[DATA SHOWN]
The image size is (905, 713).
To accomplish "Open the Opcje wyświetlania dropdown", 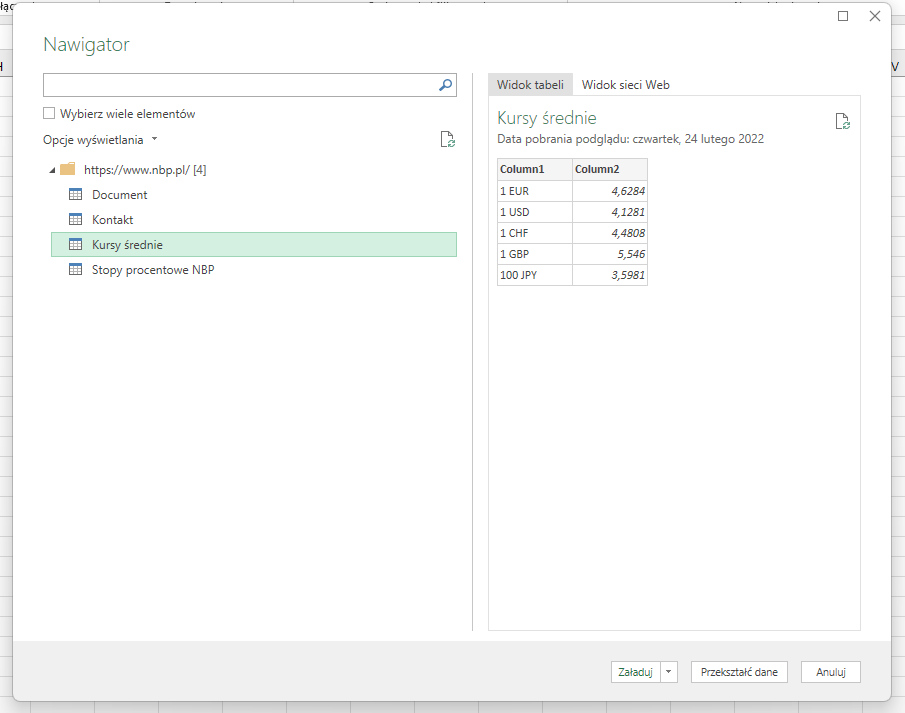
==
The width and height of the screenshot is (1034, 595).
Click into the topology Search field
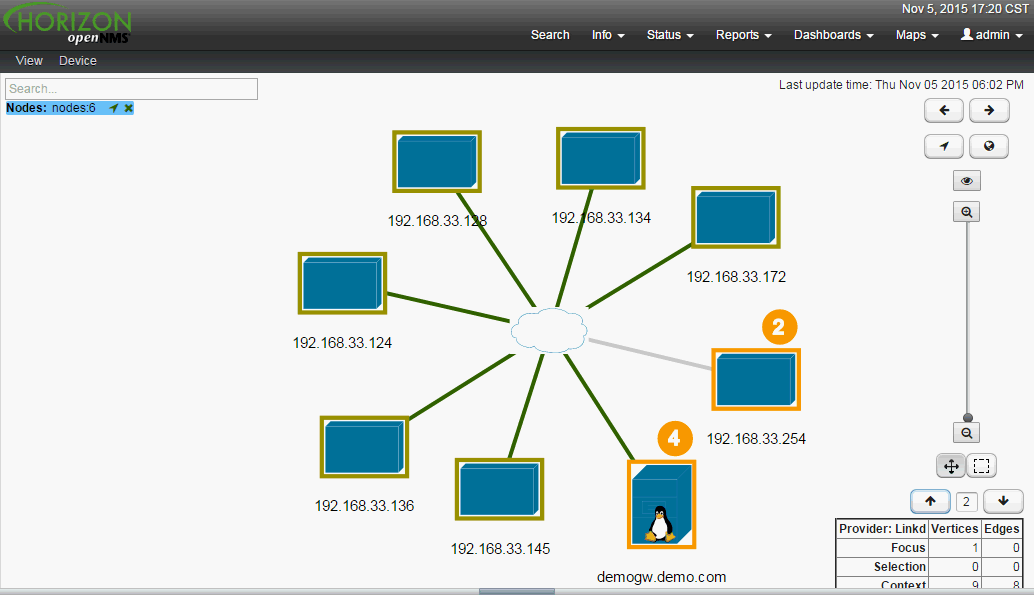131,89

[ACTION ITEM] Give again the lines of the listing above that run from the one with "The image size is (905, 713)." up to and including the one with "the Opcje wyświetlania". Keep them exact and omit the pictures.

[PROBLEM SOLUTION]
The image size is (905, 713).
To accomplish "Open the Opcje wyświetlania dropdown", 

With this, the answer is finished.